O último dia antes da eleição, ontem, foi dos mais nervosos e movimentados. A distribuição de panfletos apócrifos, publicações de toda espécie e até de jornaizinhos de bairro que se prestaram ao humilhante papel de emprestar seu título a campanhas foi farta. Todas as formas possíveis de propaganda foram acionadas ontem, inclusive o telemarketing.

Vigilância total

Às polícias Militar e Civil cabe uma importante tarefa neste momento: a de fazer valer a legislação eleitoral, coibindo, sem titubeio, a famigerada boca-de-urna, um desrespeito à inteligência do eleitor. A Justiça Eleitoral, através dos juízes Horácio Furquim Guanaes e Benedito Okuno, estará atenta para os desvios de conduta de partidos e coligações.

Nervosismo

Nas rodas dos políticos e candidatos, a conversa era uma só: como estava o quadro eleitoral e como vencer? As assessorias esperam nervosas as pesquisas de boca-de-urna e, enfim, o resultado oficial das urnas, quem sabe três horas após o encerramento da votação. Há muito tempo ou talvez nunca Bauru tenha vivido uma campanha tão acirrada.

Voto a todo preço

A ânsia pela conquista do voto a qualquer custo foi tamanha, ontem, que a Prefeitura inaugurou uma nova modalidade de entrega de obra, a um dia da eleição.
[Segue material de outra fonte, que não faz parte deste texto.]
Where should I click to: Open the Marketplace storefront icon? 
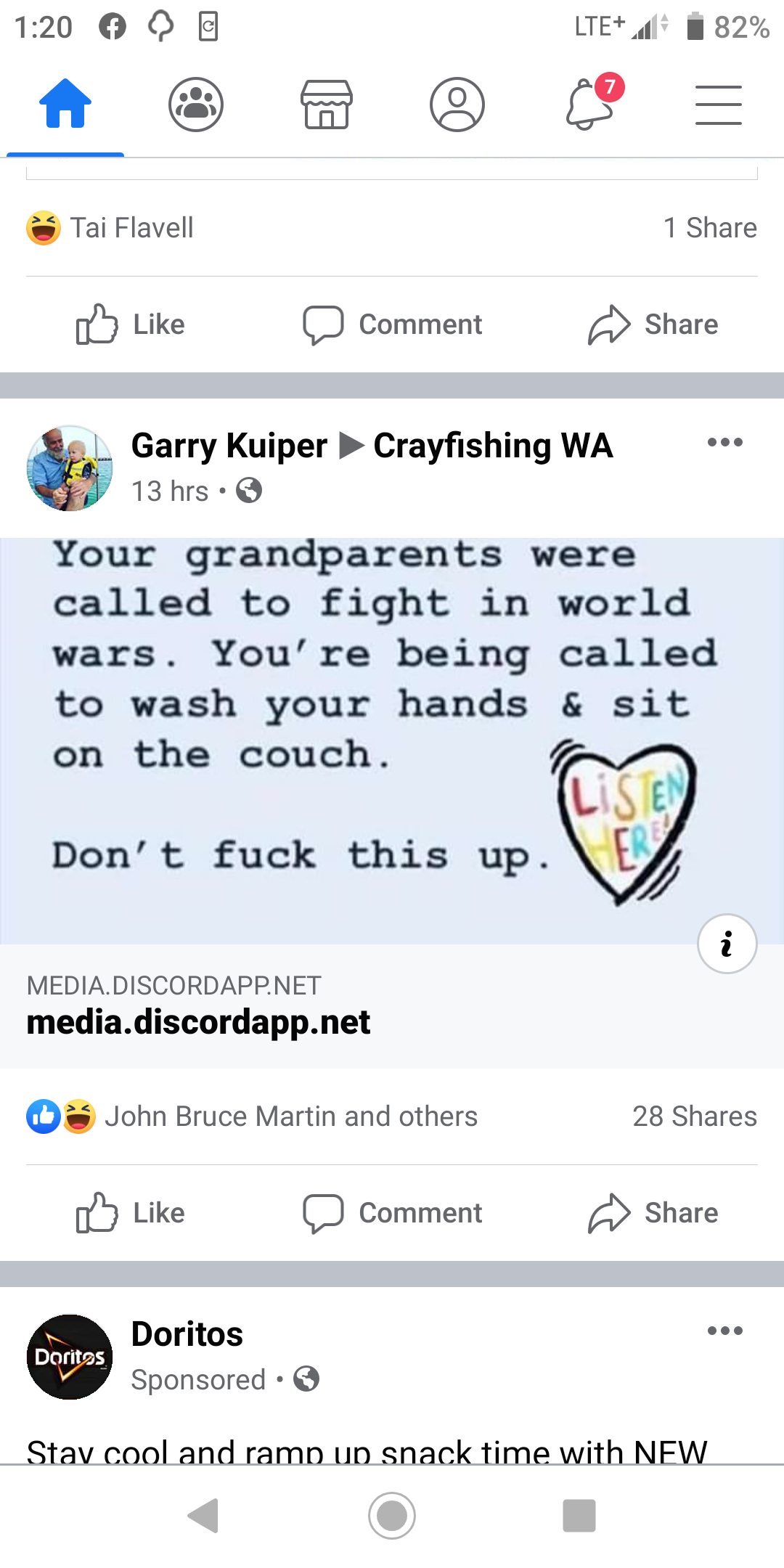coord(327,104)
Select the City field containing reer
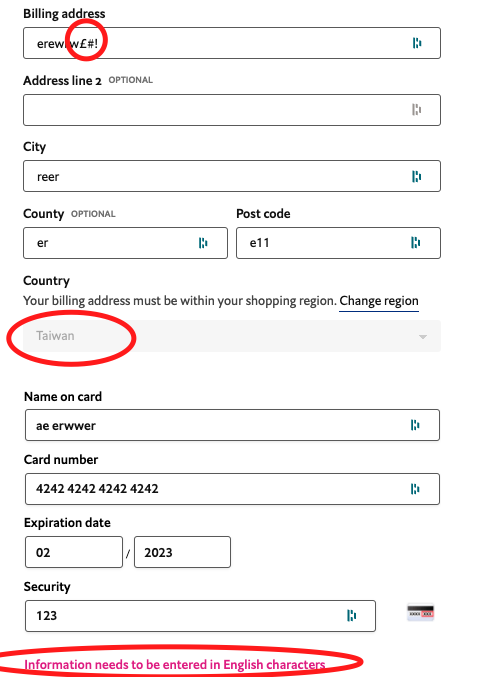This screenshot has width=487, height=677. coord(232,176)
A administração fez uma "liberação" às pressas da ponte que liga o Mary Dota ao Distrito Industrial, no que foi contestada pela Ferroban, que chegou a fazer um BO na polícia de preservação de direito contra o perigo de acidentes nos trilhos, já que não havia condições para a entrega da ponte.

Apócrifos

Ontem, também circulou em Bauru um panfleto apócrifo e anônimo, com o logotipo do JC, onde está reproduzida uma pesquisa eleitoral de um instituto chamado Realidade. A direção do JC repudia essa atitude covarde e informa que já tomou as providências jurídicas para acionar os responsáveis pela confecção e distribuição desses panfletos.

Coeficiente I

Uma retificação sobre o cálculo do coeficiente

(não quociente) eleitoral, veiculado no tablóide especial de ontem sobre a eleição. O cálculo para se saber quantas cadeiras um partido ou coligação terá na Câmara toma por base votos válidos

(menos nulos, brancos e abstenções). O total de votos válidos é dividido pelo número de cadeiras

(21). Com isso, se apura o coeficiente eleitoral, ou seja, quanto cada coligação precisa para fazer um vereador.

Coeficiente II

Um exemplo: se 145 mil eleitores votarem em candidatos em Bauru, divide-se este número por 21, que é o total de cadeiras do Legislativo. O resultado será 6.900 votos. Portanto, a cada 6.900 votos conquistados, o partido ou coligação ganhará uma cadeira, elegendo-se os mais votados da chapa. O exemplo dado acima deve refletir, aproximadamente, a realidade de Bauru.

Último gole

E o café do JC também esteve muito movimentado na véspera da eleição. Vieram acalmar os ânimos e buscar algumas informações de última hora Valdomiro Borges, Majô Jandreice, Espanhol, Paulo Canale, Roberto Bil Barbosa, Joaquinzinho, além de assessores e interessados de alguma forma no processo eleitoral.